**WHAT YOU NEED TO DO**
Set out exactly, line by line, the stretch of data below that begins at the line containing "The height and width of the screenshot is (378, 559)." and ends at the line containing "Click the horizontal", with both ends kept.

(Stored dataset items)
------------------------------

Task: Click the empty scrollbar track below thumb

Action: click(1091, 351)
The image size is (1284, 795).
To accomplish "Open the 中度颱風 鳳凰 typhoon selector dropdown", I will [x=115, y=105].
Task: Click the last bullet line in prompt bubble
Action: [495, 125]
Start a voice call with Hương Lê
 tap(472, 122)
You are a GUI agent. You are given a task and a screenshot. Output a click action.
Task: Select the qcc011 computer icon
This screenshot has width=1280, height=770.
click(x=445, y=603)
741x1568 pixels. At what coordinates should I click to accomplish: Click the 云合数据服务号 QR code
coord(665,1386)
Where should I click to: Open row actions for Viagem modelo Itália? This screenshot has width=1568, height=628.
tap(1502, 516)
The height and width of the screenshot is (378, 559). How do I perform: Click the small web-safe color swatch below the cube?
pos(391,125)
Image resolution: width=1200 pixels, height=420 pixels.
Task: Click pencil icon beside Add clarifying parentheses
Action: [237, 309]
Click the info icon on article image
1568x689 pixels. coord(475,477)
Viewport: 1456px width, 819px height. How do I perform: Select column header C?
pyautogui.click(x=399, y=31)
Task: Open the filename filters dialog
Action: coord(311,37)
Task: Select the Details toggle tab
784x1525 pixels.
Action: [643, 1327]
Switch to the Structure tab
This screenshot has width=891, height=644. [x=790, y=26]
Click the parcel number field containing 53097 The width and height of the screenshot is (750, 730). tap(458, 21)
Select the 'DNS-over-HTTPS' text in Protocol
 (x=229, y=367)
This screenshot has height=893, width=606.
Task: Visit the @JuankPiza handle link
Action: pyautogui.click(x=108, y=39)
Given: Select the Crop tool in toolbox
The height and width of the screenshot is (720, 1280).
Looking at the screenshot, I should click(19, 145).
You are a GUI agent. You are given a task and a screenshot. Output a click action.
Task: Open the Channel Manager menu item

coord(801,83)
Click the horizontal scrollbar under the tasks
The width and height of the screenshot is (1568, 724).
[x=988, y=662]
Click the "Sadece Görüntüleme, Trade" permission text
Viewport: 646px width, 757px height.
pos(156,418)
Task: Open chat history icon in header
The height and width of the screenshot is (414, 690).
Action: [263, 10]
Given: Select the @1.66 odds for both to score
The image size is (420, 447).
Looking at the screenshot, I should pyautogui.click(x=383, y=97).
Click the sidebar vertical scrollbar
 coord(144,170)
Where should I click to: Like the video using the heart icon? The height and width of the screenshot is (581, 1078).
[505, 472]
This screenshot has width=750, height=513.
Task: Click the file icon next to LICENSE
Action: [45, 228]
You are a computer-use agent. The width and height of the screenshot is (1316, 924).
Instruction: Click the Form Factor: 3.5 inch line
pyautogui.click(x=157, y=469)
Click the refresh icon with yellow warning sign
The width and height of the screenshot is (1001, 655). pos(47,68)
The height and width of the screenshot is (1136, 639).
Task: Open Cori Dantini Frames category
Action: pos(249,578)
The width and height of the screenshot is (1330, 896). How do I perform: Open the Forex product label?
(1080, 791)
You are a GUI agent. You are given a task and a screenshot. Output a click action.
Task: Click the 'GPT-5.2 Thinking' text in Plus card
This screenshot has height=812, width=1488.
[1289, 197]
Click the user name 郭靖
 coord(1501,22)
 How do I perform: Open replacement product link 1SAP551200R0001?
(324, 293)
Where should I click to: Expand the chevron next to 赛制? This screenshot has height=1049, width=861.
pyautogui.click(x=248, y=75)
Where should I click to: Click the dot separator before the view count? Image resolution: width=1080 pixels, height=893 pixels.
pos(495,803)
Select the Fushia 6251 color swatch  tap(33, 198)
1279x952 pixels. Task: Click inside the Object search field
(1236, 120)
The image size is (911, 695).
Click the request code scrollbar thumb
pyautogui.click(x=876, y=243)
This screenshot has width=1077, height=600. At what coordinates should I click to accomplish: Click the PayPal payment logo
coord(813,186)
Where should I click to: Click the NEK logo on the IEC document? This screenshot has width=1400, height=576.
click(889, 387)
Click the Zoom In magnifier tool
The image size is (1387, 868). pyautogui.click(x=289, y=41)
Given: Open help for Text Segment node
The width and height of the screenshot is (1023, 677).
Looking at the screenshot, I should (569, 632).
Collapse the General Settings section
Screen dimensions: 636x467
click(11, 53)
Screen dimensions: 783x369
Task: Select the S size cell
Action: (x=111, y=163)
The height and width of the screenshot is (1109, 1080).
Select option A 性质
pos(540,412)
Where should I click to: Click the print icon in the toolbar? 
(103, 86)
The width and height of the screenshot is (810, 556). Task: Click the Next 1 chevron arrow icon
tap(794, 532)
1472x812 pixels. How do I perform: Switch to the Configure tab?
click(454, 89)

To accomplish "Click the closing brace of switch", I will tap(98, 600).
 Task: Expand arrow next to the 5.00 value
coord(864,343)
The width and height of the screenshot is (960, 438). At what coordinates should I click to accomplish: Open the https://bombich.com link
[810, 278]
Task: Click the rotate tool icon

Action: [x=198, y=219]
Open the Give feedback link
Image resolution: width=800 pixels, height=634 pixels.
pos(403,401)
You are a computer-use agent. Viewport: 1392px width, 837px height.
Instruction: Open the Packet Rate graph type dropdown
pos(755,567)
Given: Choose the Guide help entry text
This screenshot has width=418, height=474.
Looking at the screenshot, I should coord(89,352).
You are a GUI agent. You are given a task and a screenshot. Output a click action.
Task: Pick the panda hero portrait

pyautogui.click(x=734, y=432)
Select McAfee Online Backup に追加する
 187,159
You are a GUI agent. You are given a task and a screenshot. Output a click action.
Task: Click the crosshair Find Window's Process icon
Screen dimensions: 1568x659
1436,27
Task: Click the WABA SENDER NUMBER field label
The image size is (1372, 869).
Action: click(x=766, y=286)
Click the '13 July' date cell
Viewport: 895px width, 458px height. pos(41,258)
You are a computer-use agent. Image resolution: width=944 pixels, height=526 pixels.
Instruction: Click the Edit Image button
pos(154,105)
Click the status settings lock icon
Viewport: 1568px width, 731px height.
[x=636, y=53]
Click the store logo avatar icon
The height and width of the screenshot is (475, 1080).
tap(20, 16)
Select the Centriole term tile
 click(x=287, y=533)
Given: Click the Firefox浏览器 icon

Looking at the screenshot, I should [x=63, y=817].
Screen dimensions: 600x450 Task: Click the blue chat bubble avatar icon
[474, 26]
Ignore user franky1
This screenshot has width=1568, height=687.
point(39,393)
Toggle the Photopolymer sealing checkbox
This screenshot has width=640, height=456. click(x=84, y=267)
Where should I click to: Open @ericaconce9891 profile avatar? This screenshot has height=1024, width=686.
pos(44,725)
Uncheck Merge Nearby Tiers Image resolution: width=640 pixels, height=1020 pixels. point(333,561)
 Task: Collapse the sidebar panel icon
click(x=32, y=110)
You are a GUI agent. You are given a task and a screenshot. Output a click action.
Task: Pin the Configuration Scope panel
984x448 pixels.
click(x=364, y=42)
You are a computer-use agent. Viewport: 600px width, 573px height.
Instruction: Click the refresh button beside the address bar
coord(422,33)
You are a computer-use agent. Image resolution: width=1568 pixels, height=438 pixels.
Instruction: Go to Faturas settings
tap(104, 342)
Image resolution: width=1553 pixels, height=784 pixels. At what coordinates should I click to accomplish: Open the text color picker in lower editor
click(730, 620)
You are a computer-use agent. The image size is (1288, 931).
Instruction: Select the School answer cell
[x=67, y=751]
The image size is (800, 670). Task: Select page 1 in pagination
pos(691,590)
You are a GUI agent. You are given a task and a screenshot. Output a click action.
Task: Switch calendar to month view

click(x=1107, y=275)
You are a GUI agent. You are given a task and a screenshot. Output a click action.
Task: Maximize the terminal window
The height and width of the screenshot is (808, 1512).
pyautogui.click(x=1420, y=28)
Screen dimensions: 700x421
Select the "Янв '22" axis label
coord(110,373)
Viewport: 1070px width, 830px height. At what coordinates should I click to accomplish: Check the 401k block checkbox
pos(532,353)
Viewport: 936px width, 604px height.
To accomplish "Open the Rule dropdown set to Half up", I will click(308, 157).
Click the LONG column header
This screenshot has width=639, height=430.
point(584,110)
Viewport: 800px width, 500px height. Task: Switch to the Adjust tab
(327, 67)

------------------------------

**EXERCISE ANSWER**
The height and width of the screenshot is (378, 559). How do I perform: Click the small web-safe color swatch below the cube?
pos(391,125)
Image resolution: width=1200 pixels, height=420 pixels.
Task: Click pencil icon beside Add clarifying parentheses
Action: [237, 309]
Click the info icon on article image
1568x689 pixels. coord(475,477)
Viewport: 1456px width, 819px height. How do I perform: Select column header C?
pyautogui.click(x=399, y=31)
Task: Open the filename filters dialog
Action: coord(311,37)
Task: Select the Details toggle tab
784x1525 pixels.
Action: [643, 1327]
Switch to the Structure tab
This screenshot has width=891, height=644. [x=790, y=26]
Click the parcel number field containing 53097 The width and height of the screenshot is (750, 730). tap(458, 21)
Select the 'DNS-over-HTTPS' text in Protocol
 (x=229, y=367)
This screenshot has height=893, width=606.
Task: Visit the @JuankPiza handle link
Action: pyautogui.click(x=108, y=39)
Given: Select the Crop tool in toolbox
The height and width of the screenshot is (720, 1280).
Looking at the screenshot, I should click(19, 145).
You are a GUI agent. You are given a task and a screenshot. Output a click action.
Task: Open the Channel Manager menu item

coord(801,83)
Click the horizontal scrollbar under the tasks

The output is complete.